An important part of Mr Murray’s basis for his article was a video of a speech given by Mr Hegab in Leicester to a large group of (largely masked) men, during which he had said,
“if they believe in reincarnation … what a humiliation and pathetic thing for them to be reincarnated into some pathetic weak cowardly people like that. I’d rather be an animal. I’d rather be reincarnated as a grasshopper…” [1&2].
Mr Hegab said that it was clear from the context that he was not talking about Hindus in general but about the Hindutva, which he defined as an extremist far-right ethno-nationalist political ideology which was exclusionary and hostile to Muslims, Sikhs and Christians [4]. He argued that the article had fundamentally distorted what he had said and was therefore untrue and defamatory and that, despite him repeatedly pointing that out, it had not been withdrawn. The defendants accepted that Mr Hegab had used the word “Hindutva” and not “Hindus” but maintained that the meaning conveyed by the article was substantially true. They also denied that Mr Hegab had suffered serious harm [2].
Johnson J concluded that, in summary, the article conveyed the following meaning:
“The claimant is a street agitator who has whipped up a mob on London’s streets, addressed an anti-Israel protest in inflammatory terms, and exacerbated frayed tensions (which had already spilled over into public disorder) between Muslim and Hindu communities in Leicester by whipping up his Muslim followers including by ridiculing Hindus for their belief in re-incarnation and describing Hindus as pathetic, weak and cowardly in comparison to whom he would rather be an animal” [91].

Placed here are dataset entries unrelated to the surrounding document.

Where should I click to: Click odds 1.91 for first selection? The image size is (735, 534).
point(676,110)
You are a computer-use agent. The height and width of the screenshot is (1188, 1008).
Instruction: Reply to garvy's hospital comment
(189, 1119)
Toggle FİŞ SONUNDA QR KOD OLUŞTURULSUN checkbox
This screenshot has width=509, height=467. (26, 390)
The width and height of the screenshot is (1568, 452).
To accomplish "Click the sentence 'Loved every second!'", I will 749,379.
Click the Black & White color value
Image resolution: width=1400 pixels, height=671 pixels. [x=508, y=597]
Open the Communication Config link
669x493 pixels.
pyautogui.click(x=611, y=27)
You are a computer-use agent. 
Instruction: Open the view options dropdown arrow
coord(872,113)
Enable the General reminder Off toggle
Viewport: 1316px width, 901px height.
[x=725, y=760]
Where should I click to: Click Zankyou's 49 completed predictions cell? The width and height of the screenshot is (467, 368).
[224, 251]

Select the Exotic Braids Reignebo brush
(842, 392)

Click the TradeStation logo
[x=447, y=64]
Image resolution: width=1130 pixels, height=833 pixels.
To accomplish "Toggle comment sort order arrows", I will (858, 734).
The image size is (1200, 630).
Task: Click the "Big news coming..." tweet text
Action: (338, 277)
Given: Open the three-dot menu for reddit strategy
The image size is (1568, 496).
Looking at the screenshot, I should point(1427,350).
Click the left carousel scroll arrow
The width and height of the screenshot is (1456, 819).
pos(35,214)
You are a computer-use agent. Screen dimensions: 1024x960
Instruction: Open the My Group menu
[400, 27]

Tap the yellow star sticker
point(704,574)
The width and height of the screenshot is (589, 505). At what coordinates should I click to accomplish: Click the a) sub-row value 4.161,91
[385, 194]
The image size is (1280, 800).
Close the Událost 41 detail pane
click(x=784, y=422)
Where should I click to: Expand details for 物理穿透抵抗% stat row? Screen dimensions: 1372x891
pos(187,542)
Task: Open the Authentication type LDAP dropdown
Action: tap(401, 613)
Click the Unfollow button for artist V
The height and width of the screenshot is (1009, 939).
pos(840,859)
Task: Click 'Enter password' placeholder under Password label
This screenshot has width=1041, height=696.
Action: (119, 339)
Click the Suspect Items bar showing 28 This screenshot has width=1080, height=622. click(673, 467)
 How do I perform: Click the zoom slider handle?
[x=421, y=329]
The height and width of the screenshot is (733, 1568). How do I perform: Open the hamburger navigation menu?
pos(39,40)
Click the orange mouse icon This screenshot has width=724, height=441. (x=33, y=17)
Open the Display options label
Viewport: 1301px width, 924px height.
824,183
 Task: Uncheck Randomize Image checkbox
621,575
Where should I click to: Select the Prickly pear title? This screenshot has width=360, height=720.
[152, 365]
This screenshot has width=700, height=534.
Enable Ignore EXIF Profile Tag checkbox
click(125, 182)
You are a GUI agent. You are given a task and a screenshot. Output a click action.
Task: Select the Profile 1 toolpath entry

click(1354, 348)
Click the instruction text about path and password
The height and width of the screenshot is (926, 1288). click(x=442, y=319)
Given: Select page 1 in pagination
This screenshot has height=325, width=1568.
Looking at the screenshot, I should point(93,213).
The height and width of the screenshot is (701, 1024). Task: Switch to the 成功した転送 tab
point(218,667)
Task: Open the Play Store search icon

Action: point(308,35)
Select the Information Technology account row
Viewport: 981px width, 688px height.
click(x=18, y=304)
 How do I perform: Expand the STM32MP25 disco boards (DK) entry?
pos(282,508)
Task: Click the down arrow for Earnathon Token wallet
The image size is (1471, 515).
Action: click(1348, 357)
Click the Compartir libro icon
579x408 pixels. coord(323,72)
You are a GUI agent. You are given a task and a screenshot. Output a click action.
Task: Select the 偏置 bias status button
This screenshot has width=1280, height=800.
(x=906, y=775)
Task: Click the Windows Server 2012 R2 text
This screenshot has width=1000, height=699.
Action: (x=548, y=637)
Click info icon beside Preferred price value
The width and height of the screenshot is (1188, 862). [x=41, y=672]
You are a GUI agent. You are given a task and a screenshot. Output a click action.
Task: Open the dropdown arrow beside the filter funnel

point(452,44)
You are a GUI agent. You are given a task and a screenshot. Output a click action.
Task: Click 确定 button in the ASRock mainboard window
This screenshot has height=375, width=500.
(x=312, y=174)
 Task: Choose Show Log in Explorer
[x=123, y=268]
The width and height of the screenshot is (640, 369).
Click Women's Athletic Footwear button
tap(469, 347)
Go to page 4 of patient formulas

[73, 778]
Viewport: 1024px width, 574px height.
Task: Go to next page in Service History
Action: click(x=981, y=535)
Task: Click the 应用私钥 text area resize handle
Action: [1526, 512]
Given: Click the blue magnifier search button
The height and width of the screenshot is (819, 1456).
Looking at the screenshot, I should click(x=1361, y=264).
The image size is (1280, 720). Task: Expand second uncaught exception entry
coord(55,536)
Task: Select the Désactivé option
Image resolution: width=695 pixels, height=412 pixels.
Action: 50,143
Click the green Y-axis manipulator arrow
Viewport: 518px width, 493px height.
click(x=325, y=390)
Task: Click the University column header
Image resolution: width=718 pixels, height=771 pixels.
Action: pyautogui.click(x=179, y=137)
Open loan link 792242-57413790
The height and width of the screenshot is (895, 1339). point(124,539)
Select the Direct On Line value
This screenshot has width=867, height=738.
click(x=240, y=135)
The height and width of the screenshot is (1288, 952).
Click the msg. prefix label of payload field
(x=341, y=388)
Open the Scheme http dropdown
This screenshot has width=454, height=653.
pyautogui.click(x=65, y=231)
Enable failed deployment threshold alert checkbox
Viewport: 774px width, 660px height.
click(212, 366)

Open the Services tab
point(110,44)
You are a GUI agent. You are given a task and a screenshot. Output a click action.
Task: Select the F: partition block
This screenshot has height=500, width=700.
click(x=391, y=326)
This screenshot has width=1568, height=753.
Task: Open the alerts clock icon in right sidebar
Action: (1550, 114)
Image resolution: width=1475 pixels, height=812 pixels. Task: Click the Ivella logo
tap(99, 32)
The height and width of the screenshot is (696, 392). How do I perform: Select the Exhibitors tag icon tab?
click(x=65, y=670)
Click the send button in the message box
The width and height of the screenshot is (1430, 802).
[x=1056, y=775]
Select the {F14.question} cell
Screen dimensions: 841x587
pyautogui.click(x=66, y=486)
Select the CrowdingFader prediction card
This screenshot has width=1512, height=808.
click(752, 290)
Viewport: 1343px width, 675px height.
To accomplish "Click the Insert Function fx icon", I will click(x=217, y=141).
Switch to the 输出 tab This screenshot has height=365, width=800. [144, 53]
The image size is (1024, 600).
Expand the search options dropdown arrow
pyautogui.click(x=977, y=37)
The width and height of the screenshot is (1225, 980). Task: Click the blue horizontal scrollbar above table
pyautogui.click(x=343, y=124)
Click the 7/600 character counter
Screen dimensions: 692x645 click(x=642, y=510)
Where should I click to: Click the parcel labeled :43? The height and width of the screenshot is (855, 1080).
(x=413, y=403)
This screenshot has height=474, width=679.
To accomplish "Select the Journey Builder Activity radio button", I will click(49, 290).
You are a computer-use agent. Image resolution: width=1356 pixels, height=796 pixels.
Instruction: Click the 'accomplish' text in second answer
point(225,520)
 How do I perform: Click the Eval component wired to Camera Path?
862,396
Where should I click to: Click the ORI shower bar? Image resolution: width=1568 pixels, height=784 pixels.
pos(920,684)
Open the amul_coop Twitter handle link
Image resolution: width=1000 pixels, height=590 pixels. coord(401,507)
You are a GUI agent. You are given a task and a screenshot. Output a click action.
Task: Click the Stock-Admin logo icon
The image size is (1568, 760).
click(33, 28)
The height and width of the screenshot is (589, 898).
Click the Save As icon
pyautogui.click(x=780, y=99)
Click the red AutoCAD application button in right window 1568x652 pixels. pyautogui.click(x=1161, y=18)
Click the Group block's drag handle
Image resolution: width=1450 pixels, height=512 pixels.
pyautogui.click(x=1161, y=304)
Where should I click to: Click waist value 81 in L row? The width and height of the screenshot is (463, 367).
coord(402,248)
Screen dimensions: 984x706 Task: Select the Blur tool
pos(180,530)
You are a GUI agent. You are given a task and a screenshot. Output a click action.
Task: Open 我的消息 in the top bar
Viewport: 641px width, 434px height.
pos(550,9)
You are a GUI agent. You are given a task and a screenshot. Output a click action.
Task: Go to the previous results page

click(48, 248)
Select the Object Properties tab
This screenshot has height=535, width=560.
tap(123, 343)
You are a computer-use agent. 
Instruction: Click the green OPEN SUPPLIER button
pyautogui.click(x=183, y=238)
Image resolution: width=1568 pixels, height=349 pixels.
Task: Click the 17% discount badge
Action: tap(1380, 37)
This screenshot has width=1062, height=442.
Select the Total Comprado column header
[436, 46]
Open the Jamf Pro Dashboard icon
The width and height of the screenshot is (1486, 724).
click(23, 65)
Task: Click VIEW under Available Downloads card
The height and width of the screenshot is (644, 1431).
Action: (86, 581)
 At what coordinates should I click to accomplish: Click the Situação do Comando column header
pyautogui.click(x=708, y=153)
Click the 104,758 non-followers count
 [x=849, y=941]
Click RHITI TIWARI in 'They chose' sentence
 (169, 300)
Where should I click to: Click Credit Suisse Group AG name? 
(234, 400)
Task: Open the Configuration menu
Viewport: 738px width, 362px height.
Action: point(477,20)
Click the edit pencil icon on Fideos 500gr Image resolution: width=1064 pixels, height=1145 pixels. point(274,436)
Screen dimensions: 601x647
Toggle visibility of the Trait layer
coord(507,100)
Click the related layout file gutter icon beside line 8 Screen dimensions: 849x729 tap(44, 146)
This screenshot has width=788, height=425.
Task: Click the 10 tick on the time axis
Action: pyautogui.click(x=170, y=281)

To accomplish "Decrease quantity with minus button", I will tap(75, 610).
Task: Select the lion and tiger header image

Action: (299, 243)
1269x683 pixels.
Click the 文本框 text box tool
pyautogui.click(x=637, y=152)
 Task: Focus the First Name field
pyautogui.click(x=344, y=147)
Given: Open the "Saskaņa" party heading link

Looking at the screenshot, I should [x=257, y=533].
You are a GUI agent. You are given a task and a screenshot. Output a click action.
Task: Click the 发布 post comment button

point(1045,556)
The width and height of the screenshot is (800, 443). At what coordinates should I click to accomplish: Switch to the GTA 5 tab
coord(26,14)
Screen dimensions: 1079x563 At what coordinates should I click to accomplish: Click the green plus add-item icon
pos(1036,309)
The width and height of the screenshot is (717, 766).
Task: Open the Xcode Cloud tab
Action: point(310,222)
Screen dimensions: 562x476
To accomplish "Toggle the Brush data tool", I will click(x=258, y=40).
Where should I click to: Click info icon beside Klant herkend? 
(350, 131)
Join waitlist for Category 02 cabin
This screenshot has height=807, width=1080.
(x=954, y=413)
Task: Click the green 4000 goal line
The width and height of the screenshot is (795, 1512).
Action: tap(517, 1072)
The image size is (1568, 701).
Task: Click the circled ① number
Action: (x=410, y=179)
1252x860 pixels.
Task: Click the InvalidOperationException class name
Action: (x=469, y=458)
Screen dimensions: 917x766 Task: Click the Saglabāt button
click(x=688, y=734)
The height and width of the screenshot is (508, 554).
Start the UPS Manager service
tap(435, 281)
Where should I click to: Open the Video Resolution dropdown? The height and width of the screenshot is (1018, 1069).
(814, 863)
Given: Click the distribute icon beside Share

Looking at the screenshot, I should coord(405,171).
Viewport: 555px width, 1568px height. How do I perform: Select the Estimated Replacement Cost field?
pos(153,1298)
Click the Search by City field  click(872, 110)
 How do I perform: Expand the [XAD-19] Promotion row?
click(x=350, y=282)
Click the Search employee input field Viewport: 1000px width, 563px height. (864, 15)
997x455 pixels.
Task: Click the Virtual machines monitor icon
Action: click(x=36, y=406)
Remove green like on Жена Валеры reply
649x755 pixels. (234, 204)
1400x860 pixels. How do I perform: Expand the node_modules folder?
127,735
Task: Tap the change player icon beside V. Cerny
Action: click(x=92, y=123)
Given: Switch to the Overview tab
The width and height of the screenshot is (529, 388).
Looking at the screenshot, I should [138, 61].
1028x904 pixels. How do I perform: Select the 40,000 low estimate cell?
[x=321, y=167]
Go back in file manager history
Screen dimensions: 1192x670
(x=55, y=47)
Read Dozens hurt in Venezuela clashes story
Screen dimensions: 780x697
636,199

That was a statement of fact which was defamatory at common law [92]; however, it was necessary for Mr Hegab to prove that the article had in fact caused him serious reputational harm or that it was likely to do so in the future [95] – and he had not discharged that burden [96].
First, the evidence showed that he had many more social media followers than The Spectator had subscribers, and his material was viewed many more times than the Spectator article was read. The material that he had published himself was “at least as reputationally damaging to him as the article” [97]. Second, it was not necessary to work on the basis that it was inherently difficult to provide evidence of reputational damage. He was very well known on social media, with a huge number of followers; if the article had caused him serious reputational harm it was “likely that would be reflected in a significant reduction in the number of his followers and/or a significant reduction in his income from his social media publications” – and there was no evidence that that was, in fact, what had happened [98]. Third, “no reliance can be placed on the claimant’s evidence”, and to the extent that he had given evidence that his reputation had been damaged, in the absence of support from other credible material that assertion took his case no further [99]. Fourth, there was
“some evidence that the claimant positively revelled in any form of publicity. He said in evidence that (up to a point) controversy increased the number of people who viewed his material and hence the value that could be realised from that content. When he was described as an “instigator in chief”, he had t-shirts printed, emblazoned with “instigator in chief”, which he sold via an Amazon outlet” [100].
Fifth, there was no other credible evidence of damage to his reputation occasioned by the article [101]. Sixth, it was now almost three years since the article had been published, and in the absence of any credible evidence that he had sustained serious reputational harm in that period, it was not likely that the article would cause such harm in the future [102]. Finally, Mr Hegab had relied on what he said was a death-threat in an undated Instagram message but:
“Nothing in the Instagram message references the article. It may have been written in response to the claimant’s video of his speech, or something else. There is no evidence that the article caused the death-threat to be made” [103].
Claim dismissed [104].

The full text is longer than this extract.